Yahoo’s earnings and net revenues of $1.2 billion were in line with analysts’ expectations according to polling by Thomson Reuters.
Bartz talked up the company’s efforts to cut costs in the first quarter, noting that Yahoo’s operating cash flow of $433 million was toward the high end of its goal.
The layoffs announced today follow on the heels of a 10 percent workforce reduction Yahoo announced last year. Yahoo said it plans to notify most of the affected employees within two weeks. The company also pledged to continue other avenues of cost reduction.
Bartz said that unlike last year’s layoffs, which came in response to the macroeconomic downturn, the reductions announced today are the result of Bartz’s efforts to streamline the company’s operations and eliminate redundancies.

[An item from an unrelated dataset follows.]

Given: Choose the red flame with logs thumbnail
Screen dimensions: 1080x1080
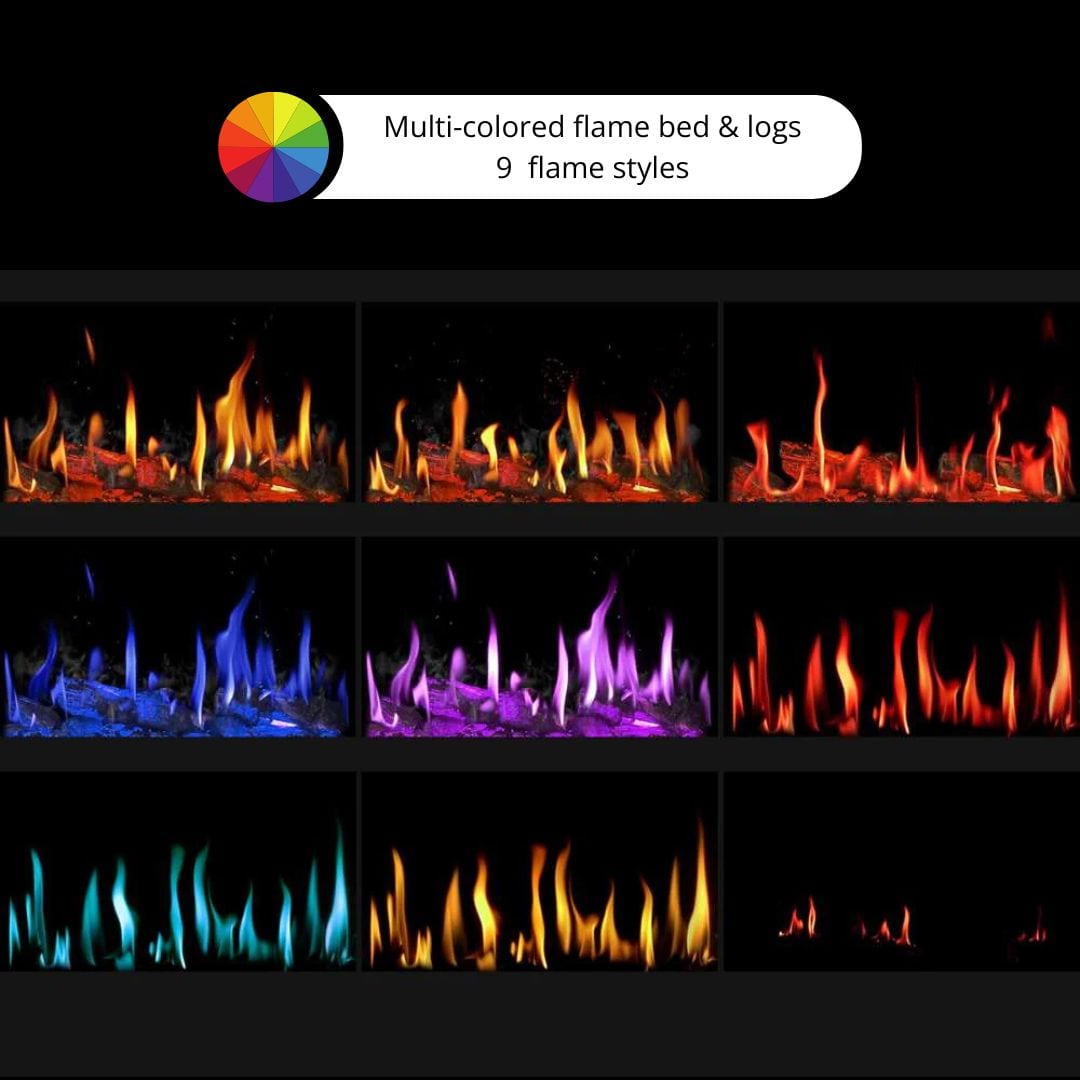Looking at the screenshot, I should 901,402.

Bartz said to expect the deepest cuts in the product side of the business, where she said there are too many people overseeing the development of products but not enough engineers building them.
“We had one product management person for every three engineers,” Bartz said. “Everyone was running around, but no one was f—ing doing anything,” Bartz said, quickly apologizing for her slip of the tongue.
Going forward, Bartz pledged to continue investing in the company and said she looks ahead to hiring more engineers to keep competitive.
Today’s results are the product of Bartz’s first quarter at the helm of Yahoo, after taking the reins from cofounder Jerry Yang in January.
Yang’s tenure as CEO is indelibly etched with the botched negotiations with Microsoft throughout much of last year, a dramatic series of deal talks that continue to cast a shadow over Yahoo’s future.
Those talks, which began with Microsoft’s hostile takeover bid and carried through several permutations of some form of search partnership, ended late last year with Yang facing harsh criticism for his unwillingness to ink the deal.
Microsoft CEO Steve Ballmer has continued to say that a deal with Yahoo is the best chance for the two companies to compete against Google in search.
Citibank analyst Mark Mahaney recently said that search is the most critical piece of Yahoo’s business, particularly as marketers cut spending on display ads.
According to the most recent data available from comScore, Google enjoyed a 63 percent share of the search market, well ahead of Yahoo’s 20 percent and Microsoft, a distant third with 8 percent of all U.S. search queries.
In the meantime, Yahoo has been pressing ahead with other initiatives, particularly with its designs on the mobile-ad market, rolling out its Mobile Web service as an app for the Apple’s iPhone and several other smartphones in February. Earlier this month, Yahoo said Mobile Web was available on more than 300 devices worldwide.
Update adds comments from Yahoo’s earnings call.